◆ **Available data**:
(begin)

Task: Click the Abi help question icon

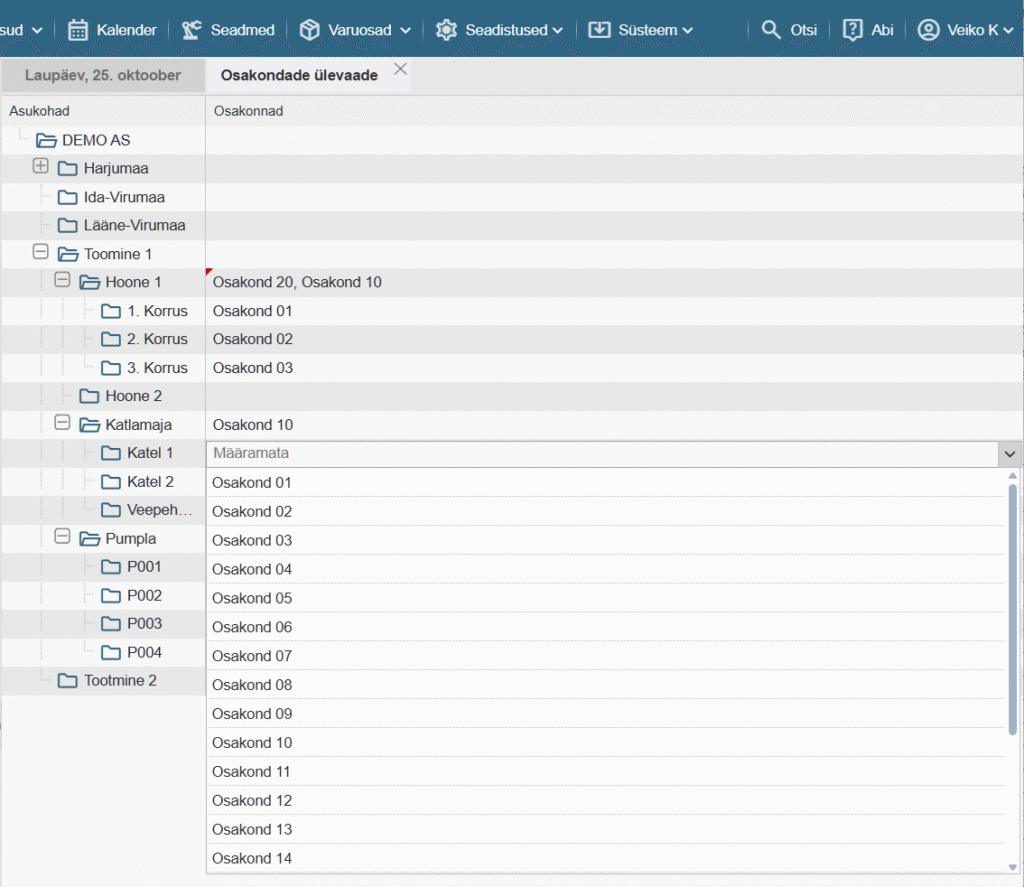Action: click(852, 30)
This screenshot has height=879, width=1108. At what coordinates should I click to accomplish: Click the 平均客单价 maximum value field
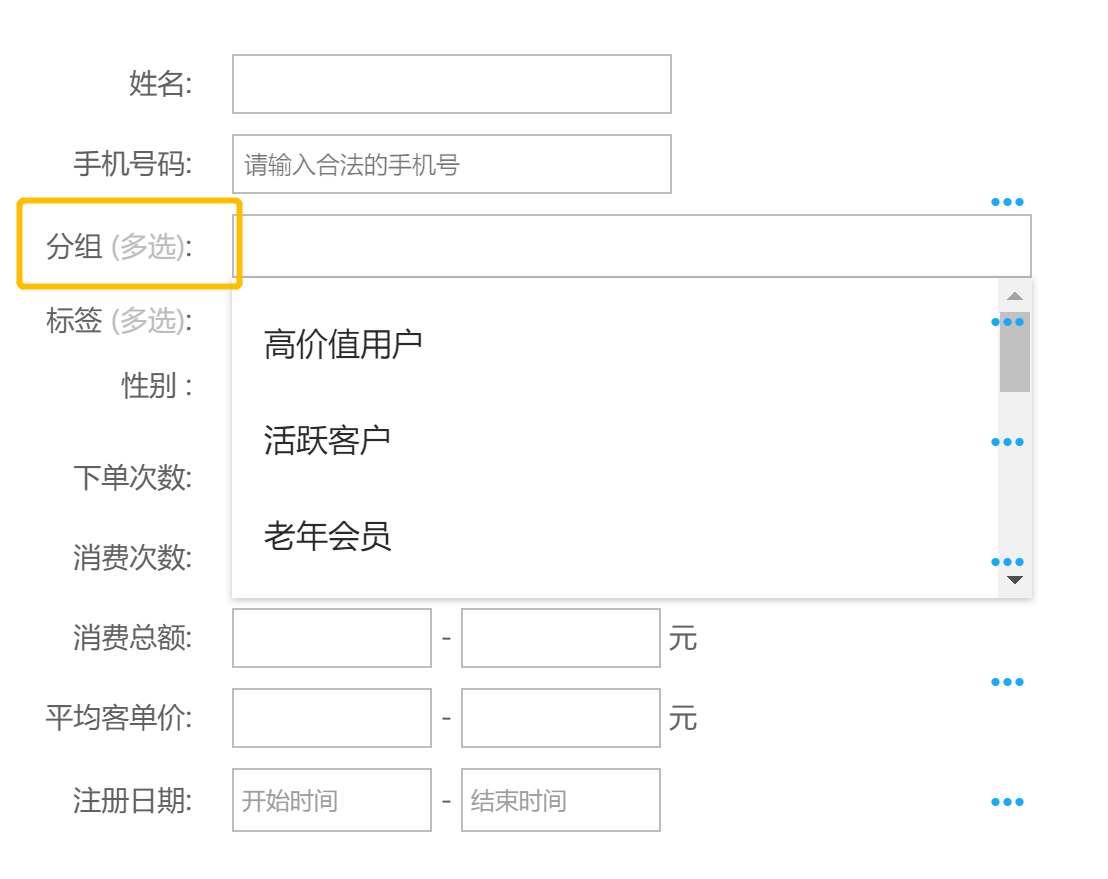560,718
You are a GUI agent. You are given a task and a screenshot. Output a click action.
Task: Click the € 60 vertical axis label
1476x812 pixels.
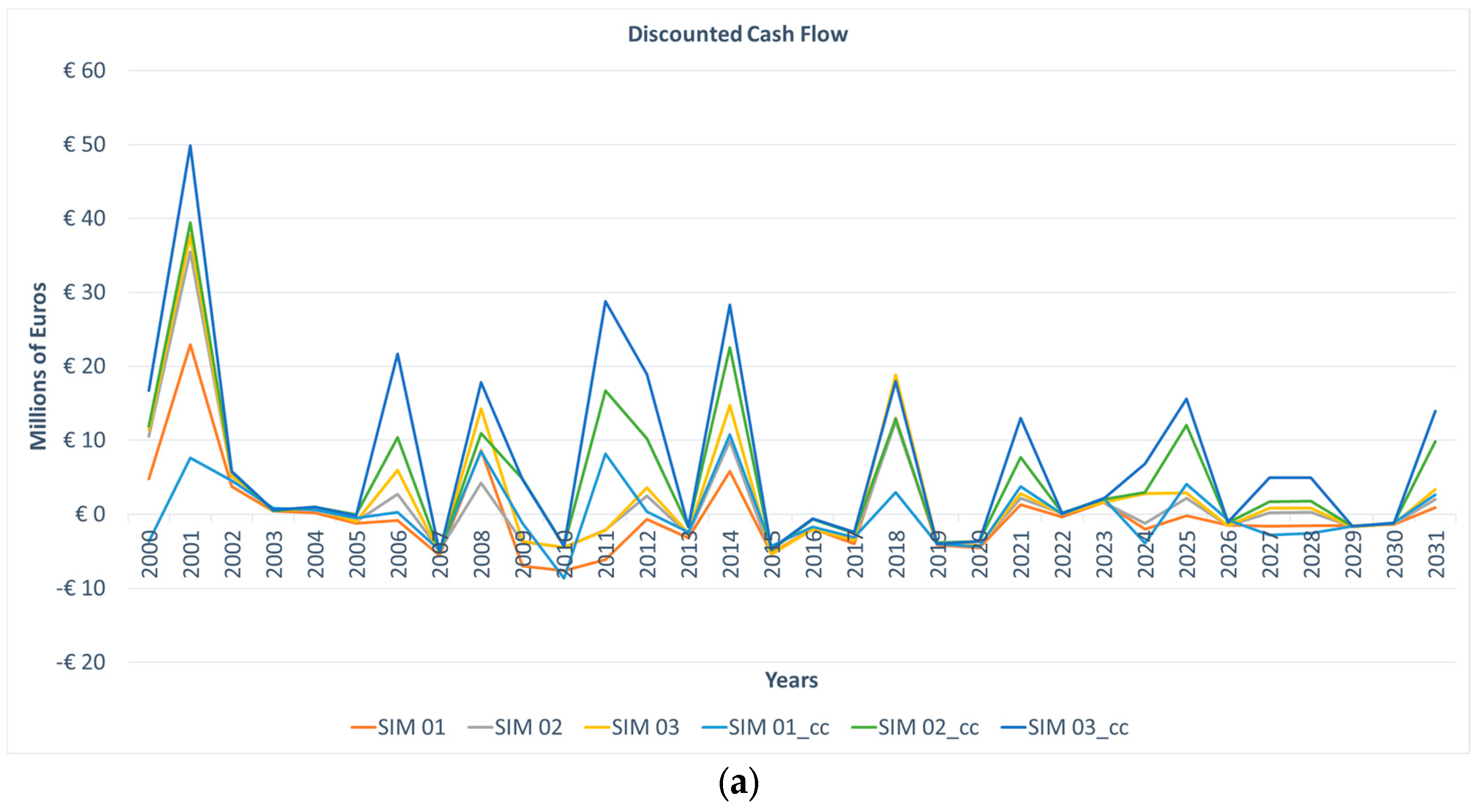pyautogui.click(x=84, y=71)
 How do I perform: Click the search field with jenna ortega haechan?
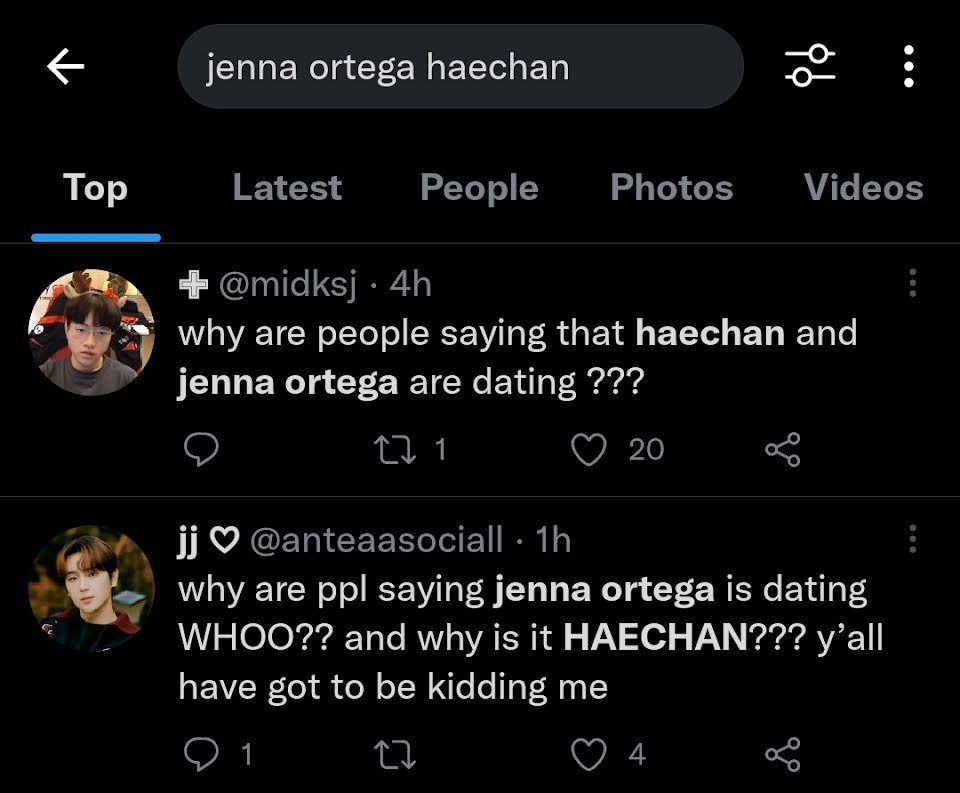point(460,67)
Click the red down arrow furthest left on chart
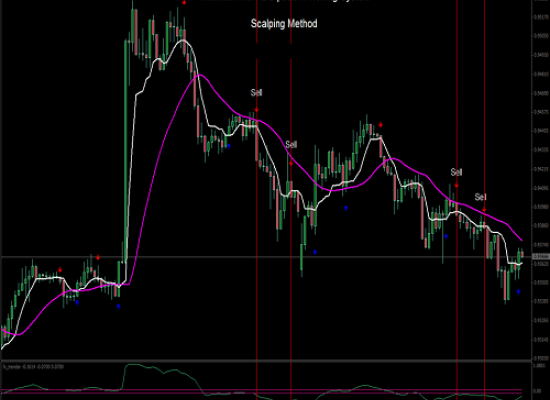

(end)

◆ **Short task**: Write out every line of the records above exactly, leaving the pictures out.

◆ **Written answer**:
Task: Click the Abi help question icon

Action: click(852, 30)
This screenshot has height=879, width=1108. At what coordinates should I click to accomplish: Click the 平均客单价 maximum value field
560,718
You are a GUI agent. You are given a task and a screenshot. Output a click action.
Task: Click the € 60 vertical axis label
1476x812 pixels.
pyautogui.click(x=84, y=71)
 How do I perform: Click the search field with jenna ortega haechan?
point(460,67)
Click the red down arrow furthest left on chart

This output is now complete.